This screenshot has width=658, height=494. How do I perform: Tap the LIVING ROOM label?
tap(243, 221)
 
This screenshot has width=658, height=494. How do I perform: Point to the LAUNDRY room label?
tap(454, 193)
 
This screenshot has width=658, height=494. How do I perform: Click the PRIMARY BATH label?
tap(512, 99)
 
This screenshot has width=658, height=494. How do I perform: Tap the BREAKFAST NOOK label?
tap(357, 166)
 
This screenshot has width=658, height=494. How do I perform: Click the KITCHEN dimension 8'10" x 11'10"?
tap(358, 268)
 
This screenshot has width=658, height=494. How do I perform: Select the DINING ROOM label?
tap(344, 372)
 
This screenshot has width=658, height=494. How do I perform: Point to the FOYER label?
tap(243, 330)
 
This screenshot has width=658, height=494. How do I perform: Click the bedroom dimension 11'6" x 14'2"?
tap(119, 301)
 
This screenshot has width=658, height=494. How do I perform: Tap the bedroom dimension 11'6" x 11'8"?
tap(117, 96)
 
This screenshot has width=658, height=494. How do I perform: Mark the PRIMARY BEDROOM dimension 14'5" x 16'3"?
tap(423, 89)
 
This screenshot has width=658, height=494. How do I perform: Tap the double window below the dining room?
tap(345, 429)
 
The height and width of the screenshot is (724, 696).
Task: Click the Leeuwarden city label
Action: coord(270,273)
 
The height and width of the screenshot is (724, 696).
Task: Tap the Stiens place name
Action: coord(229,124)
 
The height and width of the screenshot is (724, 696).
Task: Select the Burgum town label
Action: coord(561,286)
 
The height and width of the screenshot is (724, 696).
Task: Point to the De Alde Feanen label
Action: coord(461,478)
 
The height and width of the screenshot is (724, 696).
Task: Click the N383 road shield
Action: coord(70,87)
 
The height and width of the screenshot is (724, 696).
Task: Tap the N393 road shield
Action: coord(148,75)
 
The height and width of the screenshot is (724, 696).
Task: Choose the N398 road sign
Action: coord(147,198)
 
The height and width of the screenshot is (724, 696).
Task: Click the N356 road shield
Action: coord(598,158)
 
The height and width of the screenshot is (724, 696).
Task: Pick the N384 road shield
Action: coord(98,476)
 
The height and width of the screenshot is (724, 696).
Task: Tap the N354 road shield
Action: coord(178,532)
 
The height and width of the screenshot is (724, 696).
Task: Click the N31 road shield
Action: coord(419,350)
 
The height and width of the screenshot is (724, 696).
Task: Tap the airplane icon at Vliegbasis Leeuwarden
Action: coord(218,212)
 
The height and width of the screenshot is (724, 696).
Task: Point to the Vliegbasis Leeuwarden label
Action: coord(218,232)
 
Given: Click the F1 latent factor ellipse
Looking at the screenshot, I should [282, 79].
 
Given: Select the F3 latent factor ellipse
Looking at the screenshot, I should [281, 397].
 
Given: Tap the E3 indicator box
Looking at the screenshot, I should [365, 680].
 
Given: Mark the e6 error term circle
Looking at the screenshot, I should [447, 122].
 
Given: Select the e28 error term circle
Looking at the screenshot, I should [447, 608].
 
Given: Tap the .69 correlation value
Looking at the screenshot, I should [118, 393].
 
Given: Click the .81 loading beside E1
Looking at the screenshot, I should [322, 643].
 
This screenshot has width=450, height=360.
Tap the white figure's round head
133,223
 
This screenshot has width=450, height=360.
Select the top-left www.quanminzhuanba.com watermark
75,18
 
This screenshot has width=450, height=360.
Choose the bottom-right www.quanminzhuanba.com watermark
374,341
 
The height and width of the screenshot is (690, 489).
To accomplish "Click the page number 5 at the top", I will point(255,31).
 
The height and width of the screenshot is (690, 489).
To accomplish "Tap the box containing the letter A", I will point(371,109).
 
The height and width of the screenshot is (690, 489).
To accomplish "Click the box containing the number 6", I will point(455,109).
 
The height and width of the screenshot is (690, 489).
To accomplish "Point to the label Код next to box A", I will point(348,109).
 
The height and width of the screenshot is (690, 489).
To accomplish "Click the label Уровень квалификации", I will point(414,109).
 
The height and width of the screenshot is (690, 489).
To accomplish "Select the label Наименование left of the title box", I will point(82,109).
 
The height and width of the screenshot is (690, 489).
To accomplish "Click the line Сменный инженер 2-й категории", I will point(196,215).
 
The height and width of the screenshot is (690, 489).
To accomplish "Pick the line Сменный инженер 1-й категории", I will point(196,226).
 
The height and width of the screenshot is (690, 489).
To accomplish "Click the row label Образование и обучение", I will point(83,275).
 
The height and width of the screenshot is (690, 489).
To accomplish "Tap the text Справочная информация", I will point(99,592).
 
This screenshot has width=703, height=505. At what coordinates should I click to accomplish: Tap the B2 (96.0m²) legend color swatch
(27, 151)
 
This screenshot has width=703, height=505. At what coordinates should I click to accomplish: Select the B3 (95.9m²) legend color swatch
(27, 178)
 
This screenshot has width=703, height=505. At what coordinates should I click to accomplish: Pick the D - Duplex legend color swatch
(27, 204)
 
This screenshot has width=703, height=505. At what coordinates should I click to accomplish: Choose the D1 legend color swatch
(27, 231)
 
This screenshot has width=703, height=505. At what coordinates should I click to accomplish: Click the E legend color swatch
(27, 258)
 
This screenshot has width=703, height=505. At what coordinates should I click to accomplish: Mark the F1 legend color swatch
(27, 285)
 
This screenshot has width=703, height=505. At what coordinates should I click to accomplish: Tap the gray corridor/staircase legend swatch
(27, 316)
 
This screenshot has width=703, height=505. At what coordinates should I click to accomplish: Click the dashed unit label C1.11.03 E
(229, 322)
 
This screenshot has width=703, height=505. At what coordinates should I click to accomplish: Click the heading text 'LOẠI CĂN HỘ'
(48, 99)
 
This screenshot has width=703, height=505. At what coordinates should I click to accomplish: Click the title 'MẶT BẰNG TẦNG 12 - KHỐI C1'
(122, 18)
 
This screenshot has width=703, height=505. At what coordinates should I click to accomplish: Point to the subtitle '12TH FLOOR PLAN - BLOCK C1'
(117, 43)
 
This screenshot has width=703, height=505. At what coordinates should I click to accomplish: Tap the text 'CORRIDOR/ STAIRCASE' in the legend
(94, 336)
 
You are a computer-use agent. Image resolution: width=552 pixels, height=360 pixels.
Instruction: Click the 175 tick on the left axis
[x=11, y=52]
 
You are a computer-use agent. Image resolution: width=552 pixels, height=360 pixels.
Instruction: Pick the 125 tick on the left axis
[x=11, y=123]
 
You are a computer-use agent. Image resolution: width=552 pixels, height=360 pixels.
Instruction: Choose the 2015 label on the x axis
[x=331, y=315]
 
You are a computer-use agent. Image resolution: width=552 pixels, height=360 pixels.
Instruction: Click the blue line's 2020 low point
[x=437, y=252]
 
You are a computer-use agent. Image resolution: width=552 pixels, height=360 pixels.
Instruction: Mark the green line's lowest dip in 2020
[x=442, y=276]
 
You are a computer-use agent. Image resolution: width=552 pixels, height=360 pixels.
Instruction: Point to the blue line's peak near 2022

**Exercise instructions**
Could you write out all of the records above again, swapping "label" for "tag" wherever it occurs and leaving everything else unchanged?

**The completed task**
This screenshot has width=658, height=494. How do I perform: Tap the LIVING ROOM tag?
tap(243, 221)
 
This screenshot has width=658, height=494. How do I perform: Point to the LAUNDRY room tag?
tap(454, 193)
 
This screenshot has width=658, height=494. How do I perform: Click the PRIMARY BATH tag?
tap(512, 99)
 
This screenshot has width=658, height=494. How do I perform: Tap the BREAKFAST NOOK tag?
tap(357, 166)
 
This screenshot has width=658, height=494. How do I perform: Click the KITCHEN dimension 8'10" x 11'10"?
tap(358, 268)
 
This screenshot has width=658, height=494. How do I perform: Select the DINING ROOM tag?
tap(344, 372)
 
This screenshot has width=658, height=494. How do I perform: Point to the FOYER tag?
tap(243, 330)
 
This screenshot has width=658, height=494. How do I perform: Click the bedroom dimension 11'6" x 14'2"?
tap(119, 301)
 
This screenshot has width=658, height=494. How do I perform: Tap the bedroom dimension 11'6" x 11'8"?
tap(117, 96)
 
This screenshot has width=658, height=494. How do I perform: Mark the PRIMARY BEDROOM dimension 14'5" x 16'3"?
tap(423, 89)
 
This screenshot has width=658, height=494. How do I perform: Tap the double window below the dining room?
tap(345, 429)
 
The height and width of the screenshot is (724, 696).
Task: Click the Leeuwarden city tag
Action: coord(270,273)
 
The height and width of the screenshot is (724, 696).
Task: Tap the Stiens place name
Action: coord(229,124)
 
The height and width of the screenshot is (724, 696).
Task: Select the Burgum town tag
Action: coord(561,286)
 
The height and width of the screenshot is (724, 696).
Task: Point to the De Alde Feanen tag
Action: coord(461,478)
 
The height and width of the screenshot is (724, 696).
Task: Click the N383 road shield
Action: coord(70,87)
 
The height and width of the screenshot is (724, 696).
Task: Tap the N393 road shield
Action: coord(148,75)
 
The height and width of the screenshot is (724, 696).
Task: Choose the N398 road sign
Action: coord(147,198)
 
The height and width of the screenshot is (724, 696).
Task: Click the N356 road shield
Action: coord(598,158)
 
The height and width of the screenshot is (724, 696).
Task: Pick the N384 road shield
Action: coord(98,476)
 
The height and width of the screenshot is (724, 696).
Task: Tap the N354 road shield
Action: coord(178,532)
 
The height and width of the screenshot is (724, 696).
Task: Click the N31 road shield
Action: coord(419,350)
 
The height and width of the screenshot is (724, 696).
Task: Tap the airplane icon at Vliegbasis Leeuwarden
Action: coord(218,212)
 
The height and width of the screenshot is (724, 696).
Task: Point to the Vliegbasis Leeuwarden tag
Action: coord(218,232)
 
Given: Click the F1 latent factor ellipse
Looking at the screenshot, I should [282, 79].
 
Given: Select the F3 latent factor ellipse
Looking at the screenshot, I should [281, 397].
 
Given: Tap the E3 indicator box
Looking at the screenshot, I should [365, 680].
 
Given: Mark the e6 error term circle
Looking at the screenshot, I should [447, 122].
 
Given: Select the e28 error term circle
Looking at the screenshot, I should [447, 608].
 
Given: Tap the .69 correlation value
Looking at the screenshot, I should [118, 393].
 
Given: Click the .81 loading beside E1
Looking at the screenshot, I should [322, 643].
 
This screenshot has width=450, height=360.
Tap the white figure's round head
133,223
 
This screenshot has width=450, height=360.
Select the top-left www.quanminzhuanba.com watermark
75,18
 
This screenshot has width=450, height=360.
Choose the bottom-right www.quanminzhuanba.com watermark
374,341
 
The height and width of the screenshot is (690, 489).
To accomplish "Click the page number 5 at the top", I will point(255,31).
 
The height and width of the screenshot is (690, 489).
To accomplish "Tap the box containing the letter A", I will point(371,109).
 
The height and width of the screenshot is (690, 489).
To accomplish "Click the box containing the number 6", I will point(455,109).
 
The height and width of the screenshot is (690, 489).
To accomplish "Point to the tag Код next to box A", I will point(348,109).
 
The height and width of the screenshot is (690, 489).
To accomplish "Click the tag Уровень квалификации", I will point(414,109).
 
The height and width of the screenshot is (690, 489).
To accomplish "Select the tag Наименование left of the title box", I will point(82,109).
 
The height and width of the screenshot is (690, 489).
To accomplish "Click the line Сменный инженер 2-й категории", I will point(196,215).
 
The height and width of the screenshot is (690, 489).
To accomplish "Pick the line Сменный инженер 1-й категории", I will point(196,226).
 
The height and width of the screenshot is (690, 489).
To accomplish "Click the row tag Образование и обучение", I will point(83,275).
 
The height and width of the screenshot is (690, 489).
To accomplish "Tap the text Справочная информация", I will point(99,592).
 
This screenshot has width=703, height=505. At what coordinates should I click to accomplish: Tap the B2 (96.0m²) legend color swatch
(27, 151)
 
This screenshot has width=703, height=505. At what coordinates should I click to accomplish: Select the B3 (95.9m²) legend color swatch
(27, 178)
 
This screenshot has width=703, height=505. At what coordinates should I click to accomplish: Pick the D - Duplex legend color swatch
(27, 204)
 
This screenshot has width=703, height=505. At what coordinates should I click to accomplish: Choose the D1 legend color swatch
(27, 231)
 
This screenshot has width=703, height=505. At what coordinates should I click to accomplish: Click the E legend color swatch
(27, 258)
 
This screenshot has width=703, height=505. At what coordinates should I click to accomplish: Mark the F1 legend color swatch
(27, 285)
 
This screenshot has width=703, height=505. At what coordinates should I click to accomplish: Tap the gray corridor/staircase legend swatch
(27, 316)
 
This screenshot has width=703, height=505. At what coordinates should I click to accomplish: Click the dashed unit tag C1.11.03 E
(229, 322)
 
This screenshot has width=703, height=505. At what coordinates should I click to accomplish: Click the heading text 'LOẠI CĂN HỘ'
(48, 99)
 
This screenshot has width=703, height=505. At what coordinates should I click to accomplish: Click the title 'MẶT BẰNG TẦNG 12 - KHỐI C1'
(122, 18)
 
This screenshot has width=703, height=505. At what coordinates should I click to accomplish: Point to the subtitle '12TH FLOOR PLAN - BLOCK C1'
(117, 43)
 
This screenshot has width=703, height=505. At what coordinates should I click to accomplish: Tap the text 'CORRIDOR/ STAIRCASE' in the legend
(94, 336)
 
You are a computer-use agent. Image resolution: width=552 pixels, height=360 pixels.
Instruction: Click the 175 tick on the left axis
[x=11, y=52]
 
You are a computer-use agent. Image resolution: width=552 pixels, height=360 pixels.
Instruction: Pick the 125 tick on the left axis
[x=11, y=123]
 
You are a computer-use agent. Image resolution: width=552 pixels, height=360 pixels.
Instruction: Choose the 2015 tag on the x axis
[x=331, y=315]
 
You are a computer-use agent. Image resolution: width=552 pixels, height=360 pixels.
Instruction: Click the blue line's 2020 low point
[x=437, y=252]
 
You are a computer-use agent. Image resolution: width=552 pixels, height=360 pixels.
Instruction: Mark the green line's lowest dip in 2020
[x=442, y=276]
 
You are a computer-use agent. Image resolution: width=552 pixels, height=360 pixels.
Instruction: Point to the blue line's peak near 2022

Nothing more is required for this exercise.